For the first iteration we will calculate the average of the bounds. In this case it will be 12.5. Now we need to select one of the two windows (i.e. larger than 12.5 or smaller that 12.5) for the next iteration.

using DataSci4Chem


plot(x,f(x), label="test function")
plot!([-10,10],[0,0],label ="f(x) = 0")
xlabel!("x values")
ylabel!("f(x)")
scatter!([0,25],[f(0),f(25)],label = "bounds")
scatter!([12.5],[f(12.5)], label = "middle bound")

As you can see from the plot the lower bound appears to meet the needed criteria while the higher one does not. So now we are finding the middle of the lower bound, which is 6.25. Let's perform what we did before again.

using DataSci4Chem


plot(x,f(x), label="test function")
plot!([-10,10],[0,0],label ="f(x) = 0")
xlabel!("x values")
ylabel!("f(x)")
scatter!([0,25],[f(0),f(25)],label = "bounds")
scatter!([12.5],[f(12.5)], label = "middle bound 1st itr")
scatter!([6.25],[f(6.25)], label = "middle bound 2nd itr")

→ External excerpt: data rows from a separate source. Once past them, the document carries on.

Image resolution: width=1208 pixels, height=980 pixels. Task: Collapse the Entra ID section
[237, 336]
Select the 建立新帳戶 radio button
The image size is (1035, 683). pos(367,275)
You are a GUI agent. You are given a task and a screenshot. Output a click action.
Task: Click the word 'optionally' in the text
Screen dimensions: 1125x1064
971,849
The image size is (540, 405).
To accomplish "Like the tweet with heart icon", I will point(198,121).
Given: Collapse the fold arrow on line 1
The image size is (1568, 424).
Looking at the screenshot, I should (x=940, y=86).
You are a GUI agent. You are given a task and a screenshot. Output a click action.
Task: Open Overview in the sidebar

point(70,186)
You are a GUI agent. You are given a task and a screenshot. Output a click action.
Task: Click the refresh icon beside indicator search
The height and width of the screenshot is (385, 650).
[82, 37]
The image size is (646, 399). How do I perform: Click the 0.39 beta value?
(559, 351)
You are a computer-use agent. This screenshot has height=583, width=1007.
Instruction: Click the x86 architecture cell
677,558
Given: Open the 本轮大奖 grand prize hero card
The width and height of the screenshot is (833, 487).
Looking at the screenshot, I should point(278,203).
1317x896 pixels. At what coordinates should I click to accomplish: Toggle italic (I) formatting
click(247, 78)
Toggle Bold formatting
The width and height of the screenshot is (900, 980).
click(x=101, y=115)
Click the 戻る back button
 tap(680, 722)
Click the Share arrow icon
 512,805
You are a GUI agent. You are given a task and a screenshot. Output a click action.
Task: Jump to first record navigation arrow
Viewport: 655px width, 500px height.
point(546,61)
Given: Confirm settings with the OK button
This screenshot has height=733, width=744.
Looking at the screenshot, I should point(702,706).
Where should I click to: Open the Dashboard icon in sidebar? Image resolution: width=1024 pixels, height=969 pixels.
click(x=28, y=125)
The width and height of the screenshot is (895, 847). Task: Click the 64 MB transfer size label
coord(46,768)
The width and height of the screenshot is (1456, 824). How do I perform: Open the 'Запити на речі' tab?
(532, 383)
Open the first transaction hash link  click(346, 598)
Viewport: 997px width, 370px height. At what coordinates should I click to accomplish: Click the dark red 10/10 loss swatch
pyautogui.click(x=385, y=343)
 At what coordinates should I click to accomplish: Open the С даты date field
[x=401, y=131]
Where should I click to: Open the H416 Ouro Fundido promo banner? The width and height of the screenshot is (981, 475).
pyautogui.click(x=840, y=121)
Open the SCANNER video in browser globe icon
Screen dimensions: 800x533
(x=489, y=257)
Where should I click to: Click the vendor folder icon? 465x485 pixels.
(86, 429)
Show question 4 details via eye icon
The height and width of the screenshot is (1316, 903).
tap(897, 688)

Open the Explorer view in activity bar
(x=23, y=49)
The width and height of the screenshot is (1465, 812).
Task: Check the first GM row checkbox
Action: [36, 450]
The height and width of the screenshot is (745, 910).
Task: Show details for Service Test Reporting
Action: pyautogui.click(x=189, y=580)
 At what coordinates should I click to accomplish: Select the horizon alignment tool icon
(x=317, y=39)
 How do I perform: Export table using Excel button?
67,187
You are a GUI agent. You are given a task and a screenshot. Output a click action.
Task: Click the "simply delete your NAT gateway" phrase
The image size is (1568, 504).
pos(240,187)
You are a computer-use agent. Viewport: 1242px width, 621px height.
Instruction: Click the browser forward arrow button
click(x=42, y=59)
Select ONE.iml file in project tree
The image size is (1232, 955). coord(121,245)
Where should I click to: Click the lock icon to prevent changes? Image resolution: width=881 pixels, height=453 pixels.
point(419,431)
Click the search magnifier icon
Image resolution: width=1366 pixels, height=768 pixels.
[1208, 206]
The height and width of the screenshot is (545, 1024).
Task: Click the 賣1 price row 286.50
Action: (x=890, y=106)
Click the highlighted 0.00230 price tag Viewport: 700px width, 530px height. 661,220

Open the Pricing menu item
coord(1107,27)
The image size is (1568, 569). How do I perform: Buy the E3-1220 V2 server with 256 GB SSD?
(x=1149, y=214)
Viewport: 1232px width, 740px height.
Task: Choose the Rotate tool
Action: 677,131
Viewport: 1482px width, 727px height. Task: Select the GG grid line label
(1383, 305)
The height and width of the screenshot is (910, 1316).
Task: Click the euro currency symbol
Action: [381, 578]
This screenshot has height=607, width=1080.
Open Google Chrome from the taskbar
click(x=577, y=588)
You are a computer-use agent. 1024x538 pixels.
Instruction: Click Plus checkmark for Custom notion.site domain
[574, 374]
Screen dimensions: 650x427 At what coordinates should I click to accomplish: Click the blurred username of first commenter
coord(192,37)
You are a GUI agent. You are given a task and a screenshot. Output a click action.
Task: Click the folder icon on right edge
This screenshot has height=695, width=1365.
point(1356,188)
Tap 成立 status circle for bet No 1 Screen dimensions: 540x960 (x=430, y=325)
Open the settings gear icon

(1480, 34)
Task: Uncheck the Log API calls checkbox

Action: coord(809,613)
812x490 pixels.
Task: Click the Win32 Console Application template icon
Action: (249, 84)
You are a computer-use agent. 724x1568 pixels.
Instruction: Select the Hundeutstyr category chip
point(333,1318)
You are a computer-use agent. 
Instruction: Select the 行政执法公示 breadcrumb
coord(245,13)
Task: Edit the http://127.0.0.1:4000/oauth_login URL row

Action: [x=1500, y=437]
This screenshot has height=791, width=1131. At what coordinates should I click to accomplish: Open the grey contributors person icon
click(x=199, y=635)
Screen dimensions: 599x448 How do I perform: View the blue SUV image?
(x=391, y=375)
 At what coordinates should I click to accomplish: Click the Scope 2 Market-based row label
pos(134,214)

In this case again we are choosing the lower bound. However, as you can intuitively see, the fourth iteration will select the upper bound. Ultimately, the bounds become smaller and smaller until either we meet the accuracy tolerance or the max number of iteration criteria.

Additional resources

There are several other numerical root finding methods that can be used for your work (e.g. Roots.jl). Please note that all optimization and root finding problems could be converted to another. So these tools may be useful for applications beyond simple root finding.